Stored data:
----

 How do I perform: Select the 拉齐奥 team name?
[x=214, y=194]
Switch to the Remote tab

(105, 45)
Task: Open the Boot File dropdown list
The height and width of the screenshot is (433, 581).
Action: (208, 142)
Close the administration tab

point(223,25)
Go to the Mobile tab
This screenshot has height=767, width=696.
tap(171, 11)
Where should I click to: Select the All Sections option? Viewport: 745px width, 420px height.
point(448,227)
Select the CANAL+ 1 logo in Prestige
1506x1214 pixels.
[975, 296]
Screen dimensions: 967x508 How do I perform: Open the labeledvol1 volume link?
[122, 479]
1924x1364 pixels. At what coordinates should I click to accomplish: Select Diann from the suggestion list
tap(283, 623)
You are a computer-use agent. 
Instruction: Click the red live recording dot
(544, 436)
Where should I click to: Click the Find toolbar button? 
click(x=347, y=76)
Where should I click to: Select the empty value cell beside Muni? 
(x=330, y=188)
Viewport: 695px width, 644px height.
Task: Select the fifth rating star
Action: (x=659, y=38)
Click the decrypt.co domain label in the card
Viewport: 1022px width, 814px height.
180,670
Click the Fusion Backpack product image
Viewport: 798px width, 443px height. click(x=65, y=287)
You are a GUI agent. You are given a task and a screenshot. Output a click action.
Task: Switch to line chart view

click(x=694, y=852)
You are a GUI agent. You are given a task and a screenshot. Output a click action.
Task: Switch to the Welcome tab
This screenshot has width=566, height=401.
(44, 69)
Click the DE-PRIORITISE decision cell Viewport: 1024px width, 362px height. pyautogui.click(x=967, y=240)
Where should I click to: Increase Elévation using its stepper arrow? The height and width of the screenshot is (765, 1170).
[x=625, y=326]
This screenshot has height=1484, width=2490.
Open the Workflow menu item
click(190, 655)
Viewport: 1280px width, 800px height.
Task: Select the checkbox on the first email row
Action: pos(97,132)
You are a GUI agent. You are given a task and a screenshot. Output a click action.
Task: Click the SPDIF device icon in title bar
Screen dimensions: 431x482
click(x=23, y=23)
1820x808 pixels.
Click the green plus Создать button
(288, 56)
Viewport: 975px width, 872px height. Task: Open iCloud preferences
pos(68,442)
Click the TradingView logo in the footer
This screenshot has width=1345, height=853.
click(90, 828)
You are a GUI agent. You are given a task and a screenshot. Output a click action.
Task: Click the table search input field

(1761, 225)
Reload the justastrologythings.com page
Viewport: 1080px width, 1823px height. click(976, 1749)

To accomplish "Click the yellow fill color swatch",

----

■ DIRECTIONS FOR THIS TASK: Copy out the rows from the line containing "Reload the justastrologythings.com page" through the end of the rows, both ends included, keeping the requests unchanged. In the answers, shift every number up by 149, viewport sizes and click coordinates alike.

■ FINAL ANSWER:
Reload the justastrologythings.com page
Viewport: 1229px width, 1972px height. click(1125, 1898)

To accomplish "Click the yellow fill color swatch",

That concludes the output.